Moderne Landhausküche aus Apulien - Rezepte & Geschichten - GAD SILBER Medaille 2025

Autor/-in: Verlag: ars vivendi

Mit Informationen zu den besten saisonalen Produkten und deren KombinationsmöglichkeitenGegliedert nach JahreszeitenMit eindrucksvollen Bildern rund um die Masseria Moroseta
Giorgia Eugenia Goggi steht für eine innovative, saisonale, italienische Küche.So … [weiterlesen]

Begründung der Jury:

Zum Glück gibt es immer eine Branche, in der es noch schlimmer ist. Denn während sich gerne über die Zustände der Gastronomie beschwert wird, war der Wechsel aus der Modebranche in die Küche für die Autorin eine wahre Befreiung.
Welches Modehaus auch immer sie rausgeekelt hat – ewiger Dank sei ihm zuteil. Denn sonst würden wir heute nicht ein so ästhetisches Kochbuch in den Händen halten.
Auffällig ist direkt die Fotografie, die sich traut, die Gerichte auch mal sehr klein abzubilden und ihnen so optisch Luft zum Atmen gibt.
Die Rezepte sind italienisch mit einem Hauch internationaler Fusion – gerade so viel, dass es nicht heimatlos wirkt, aber genug, um es auch für Kenner der italienischen Küche interessant zu machen. Und die zahlreichen Flavour-Pairing-Seiten machen einen zu einem besseren Koch, selbst wenn man kein einziges Gericht nachkochen würde.
Bleibt nur eine Frage offen: Welche Branche ist so schlimm, dass man von ihr in die Modebranche wechseln würde?
Diese hand-, augen- und potenziell auch gaumenschmeichelnde Rezeptsammlung gehört eindeutig ins Reich der Coffee-Table-Books – und ist genau dafür dann doch viel zu schade. Der behutsame Gestus, das sanfte Licht, der hochwertige Einband, die Dicke und Haptik des Papiers, die Rahmung der Fotos, die Typografie-Wahl, Farben, Formen, Stimmungen – alles folgt dem Gesetz einer feinsinnigen, dezent luxuriösen Ästhetik, die die reale Schönheit der Masseria Moroseta an einem von anrollender Hitze getränkten Augustmorgen oder in einen in Ruhe versinkenden Novemberabend tatsächlich widerspiegelt. Die Rezepte selbst sind das geschmackliche Pendant zur Ausstattung des Buchs: elegant, aber schlicht, mit unwiderstehlich zarter Raffinesse, die zum Markenzeichen von Giorgia Eugenia Goggis schöngeistigem Küchenstil geworden ist.
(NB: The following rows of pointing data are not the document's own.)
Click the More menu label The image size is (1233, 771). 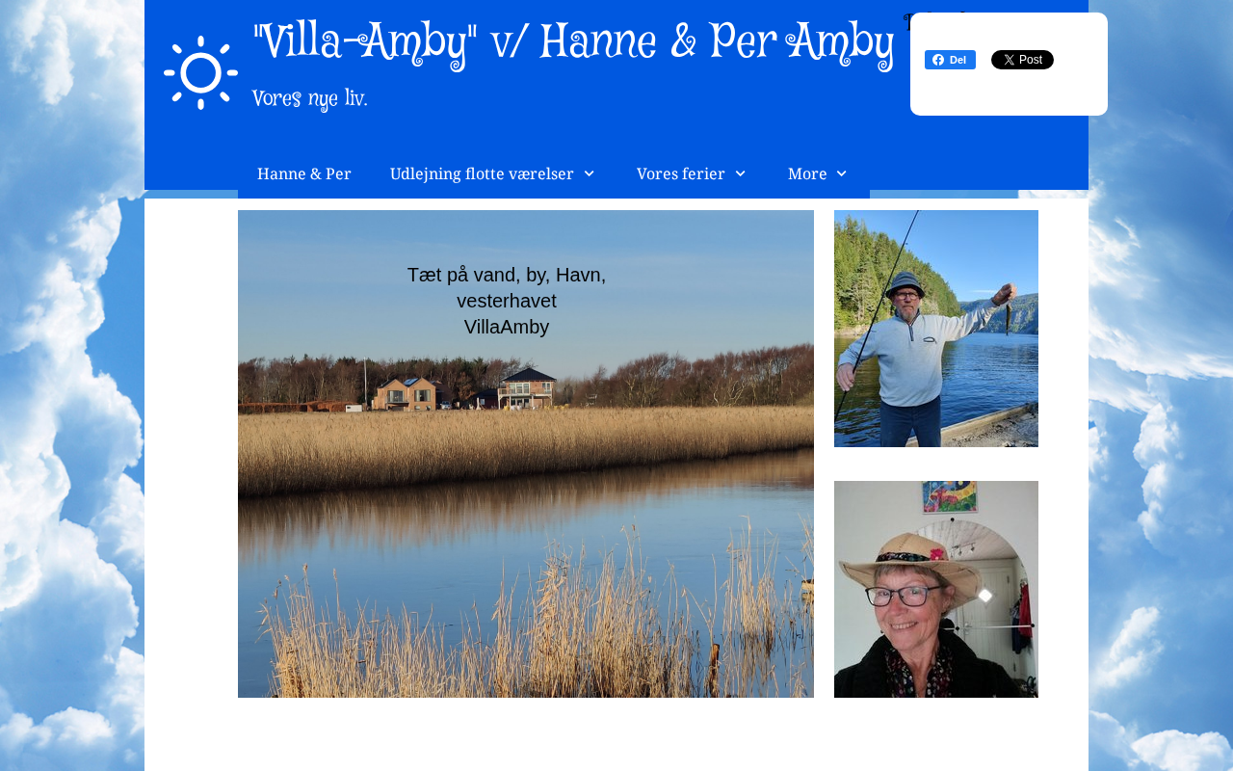(807, 174)
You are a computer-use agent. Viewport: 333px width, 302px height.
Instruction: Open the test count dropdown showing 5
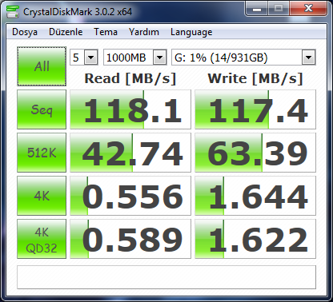pyautogui.click(x=84, y=58)
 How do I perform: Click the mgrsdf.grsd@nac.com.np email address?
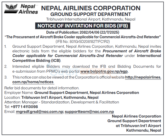pos(39,111)
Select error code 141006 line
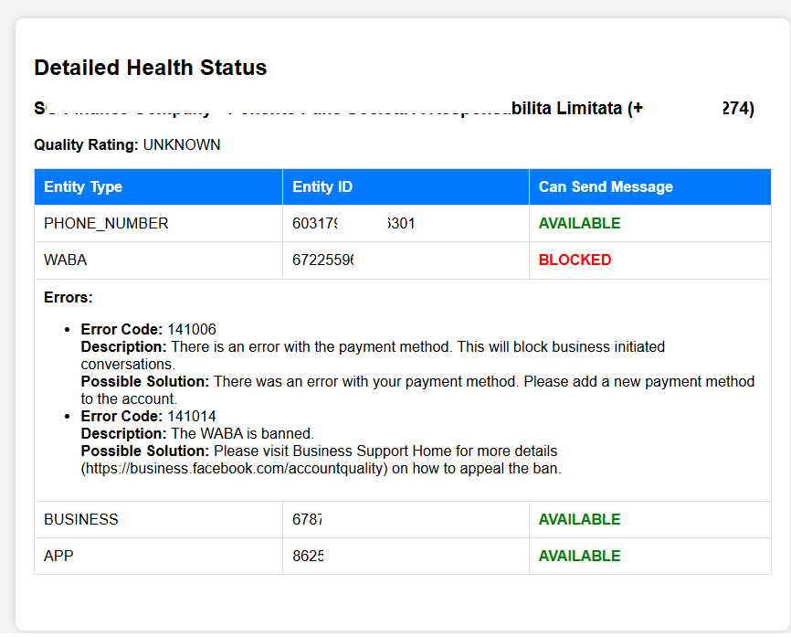The width and height of the screenshot is (791, 637). (x=149, y=330)
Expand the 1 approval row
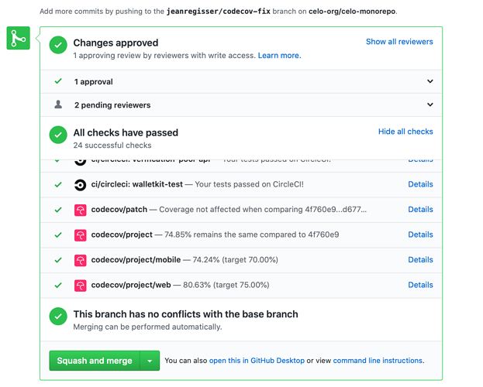 (430, 81)
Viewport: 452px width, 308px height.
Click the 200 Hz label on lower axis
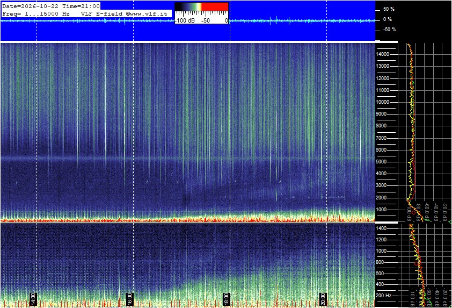384,296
Was auf den von der apulischen Sonne gestreichelten Fotos nach drei oder vier Komponenten aussieht, ist in Wahrheit ein aufwändiger, komplexer und ganzjähriger Prozess, geprägt von sorgfältiger Pflege des Gemüsegartens, engen Lieferantenbeziehungen und unzähligen Handgriffen – man kann also kaum erwarten, sämtliche hier versammelten Rezepte zu Hause mit demselben Erfolg wie Giorgia vor Ort nachkochen zu können. Bei der Menge an wunderbaren Ideen müssen es aber auch nicht alle sein. Am besten fängt man mit den Ricotta-Bottarga-Gnocchi mit gebräunter Anchovisbutter an, hangelt sich über das Aguachile von weißer Speisekürbe, Nektarine und grünen Tomaten zu den Oktopus-Pfirsich-Guanciale-Spießen bis hin zur Sbrisolina mit Polenta, Haselnuss und Mandarine – oder erst einmal durch das äußerst fruchtbare Grundlagenkapitel mit den Basics. Und schon hat man ihn, den Moroseta-Glow – am Haken, in der heimischen Küche, im Bauch.
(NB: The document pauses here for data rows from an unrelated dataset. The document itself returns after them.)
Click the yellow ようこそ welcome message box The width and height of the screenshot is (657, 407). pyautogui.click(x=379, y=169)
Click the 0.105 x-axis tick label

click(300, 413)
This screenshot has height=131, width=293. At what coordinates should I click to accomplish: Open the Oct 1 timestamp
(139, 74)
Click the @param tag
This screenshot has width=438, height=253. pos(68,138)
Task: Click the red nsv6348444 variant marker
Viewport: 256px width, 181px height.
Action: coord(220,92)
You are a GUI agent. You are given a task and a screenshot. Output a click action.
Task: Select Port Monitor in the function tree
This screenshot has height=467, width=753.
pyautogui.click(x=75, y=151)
Moroseta ist erfreulicherweise kein süditalienisches Klischeefeuerwerk, sondern eine ruhige, stilvolle Übersetzung apulischer Kücheninspirationen in die Gegenwart. Giorgia Goggi verbindet Authentizität, Kreativität und Leidenschaft für ihre Region mit einer modernen Ästhetik in Bild und Text. Die Gerichte sind einfach, aber fein nuanciert, die Rezepte und begleitenden Texte lassen einen fast tagebuchartig in ihre Welt eintauchen – zwischen Olivenhainen, Masseria und Meer. Einziger Wermutstropfen: Ohne apulische Produktfülle, Sonnenreife und Fischerei vor der Haustür werden die simplen Aromenkombinationen schwer zu erreichen sein. Vielleicht aber auch ein Grund, ein Zimmer in Goggis Landhaus zu buchen – oder sich mit diesem Buch in der Ferienhausküche Apuliens einzuschließen.
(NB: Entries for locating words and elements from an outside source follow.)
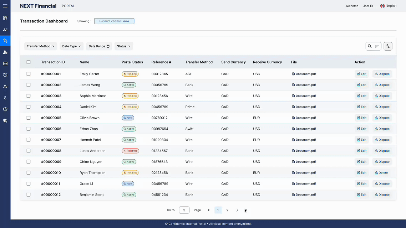Click the settings gear sidebar icon
The width and height of the screenshot is (406, 228).
coord(5,109)
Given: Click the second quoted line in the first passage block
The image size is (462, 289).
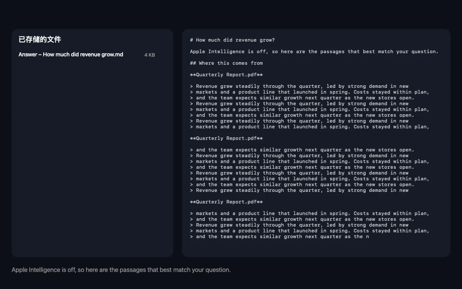Looking at the screenshot, I should coord(310,92).
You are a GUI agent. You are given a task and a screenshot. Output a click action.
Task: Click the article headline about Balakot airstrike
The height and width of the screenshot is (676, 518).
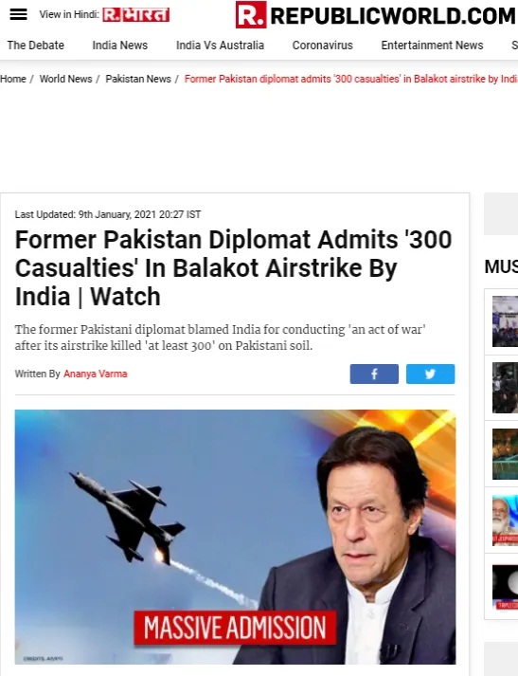233,267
Ein ästhetisch außergewöhnliches Kochbuch, das die ruhige, klare Atmosphäre des apulischen Landguts Moroseta in kulinarische Form übersetzt. Die Gerichte folgen den Jahreszeiten, sind puristisch kombiniert und zugleich raffiniert – Ausdruck einer modernen Handschrift mit leichter Fine-Dining-Anmutung, weniger einer regionaltypischen Küche.
Die Rezepte sind präzise gearbeitet und teilweise anspruchsvoll in Technik und Ausstattung; eine gewisse Kocherfahrung ist daher von Vorteil. Einige Zutaten wie beispielsweise Amberjack, italienische Fischsauce oder Carobpulver sind nicht ohne Weiteres erhältlich, was die Praxisnähe zusätzlich schmälert.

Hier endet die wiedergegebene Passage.